Posted by terrepruitt on October 14, 2014

You may be familiar with cycles of a cardio class.  Most modalities or classes have a warm-up, a “moving portion”, and a cool down.  Not every form of cardio class includes a “flexibility” portion.  As I mentioned in my last post, I was in a training recently and they include flexibility in their class structure.  That is awesome.  Their required class structure is:  warm-up, endurance phase (cardio), cool down, then flexibility.  I love that they are including flexibility.  It is great to see.  That is four portions.  As you may be aware, Nia has seven.  We call our sections of class cycles.  The cycles are:

1. Setting your focus and intent

2. Stepping In

3. Warm up

4. Get Moving

5. Cool Down

6. Floorplay

7. Stepping out

Nia’s cycle #4, the “Get Moving” is comparable to the endurance phase or the cardio phase.  That is where we really move.  We can use big movements and move through the planes to get the heart rate up, so our cardio does not consist of running and jumping.  In order to get the heart pumping we move our body up and down, using the muscles.  We also move our arms and hands — a lot.  Could be we are punching or it could be we are just moving them in a way consistent with the body’s way but that helps get the blood moving.

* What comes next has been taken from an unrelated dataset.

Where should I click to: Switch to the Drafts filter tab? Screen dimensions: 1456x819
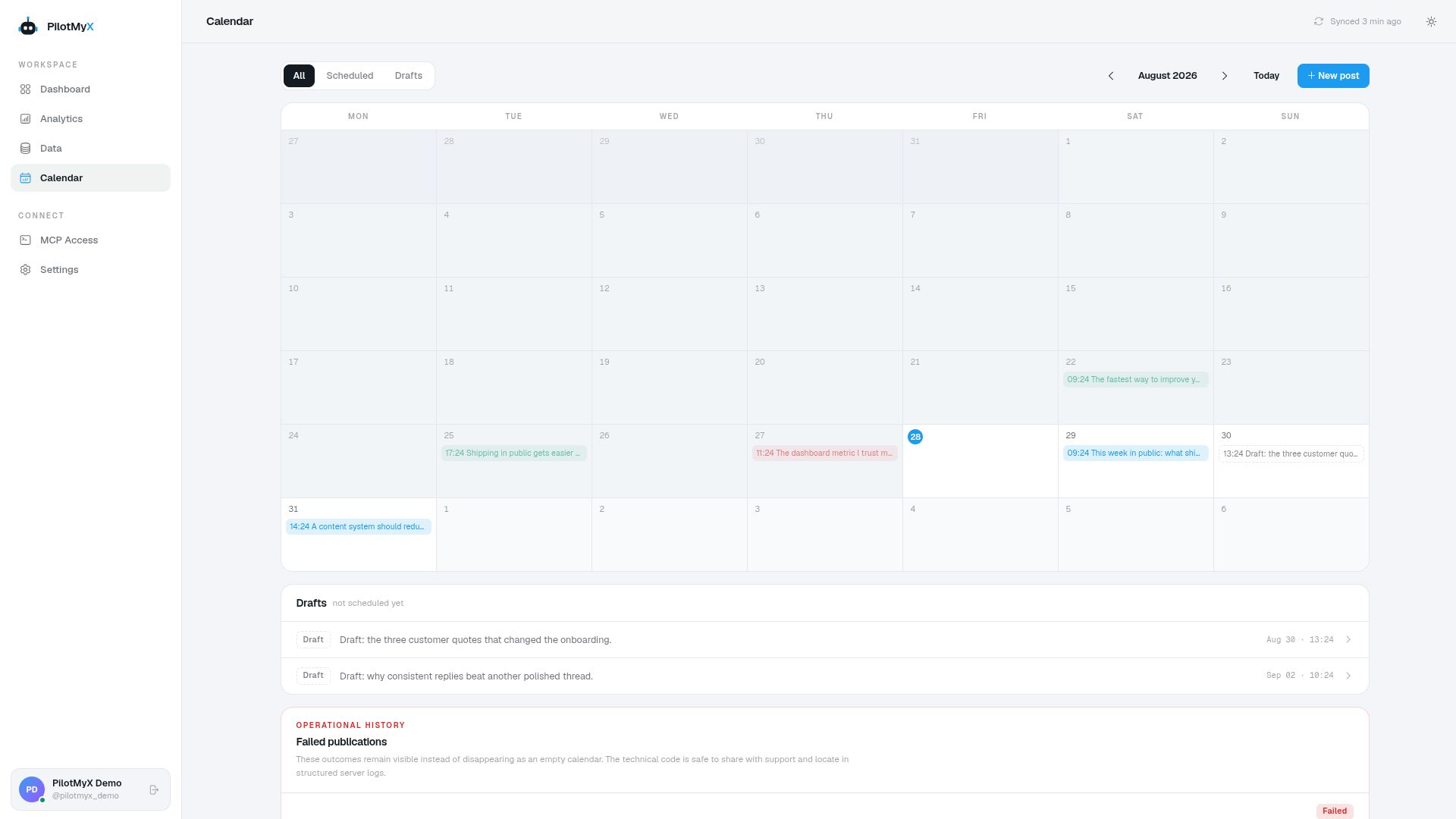[x=409, y=76]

Nia’s cycle #6, Floorplay, is multiple types of movement.  It is stretching and/or strengthening.  It could be rolling on the floor or even crawling.  With floorplay we do exactly that . . . . we play on the floor.  There is definitely “flexibility” going on.

I was happy to see the flexibility component added.  In fact, it might be so new that it wasn’t even included in the copy of the slides that we received for hand outs.

Flexibility is important.  We there is tightness in the muscles sometimes they do not move properly.  Where there is tightness in the joints they do not move properly.  We our body does not move properly it tries to compensate and often ends up creating more issues.  Or the tightness does not allow us to fully straighten so it might feel as if it can’t move at all so then people stop moving.  It is somewhat a cycle.  Perhaps you would like to read Simple Stretches Could Bring Relief.

Working on flexibility is just as important as working on cardio and resistance training.  Flexibility is great to include in your workout routine.  It should be scheduled into your workout time.  Just like a savasana is done at the end of a yoga routine, stretching should be part of any workout routine you do.

It would be best if you stretched the muscles that you just worked in your workout.  Being specific would be good.  But in general it seems a safe bet would be to start at the top and work your way down.  Stretching each muscles/muscle group.  As I mentioned it would be best to stretch what you just worked so if you know how to do that, spend an extra minute or two on those muscles/muscle groups.  I know it might feel like you don’t have time for it, but it will actually prove to save you time in the long run.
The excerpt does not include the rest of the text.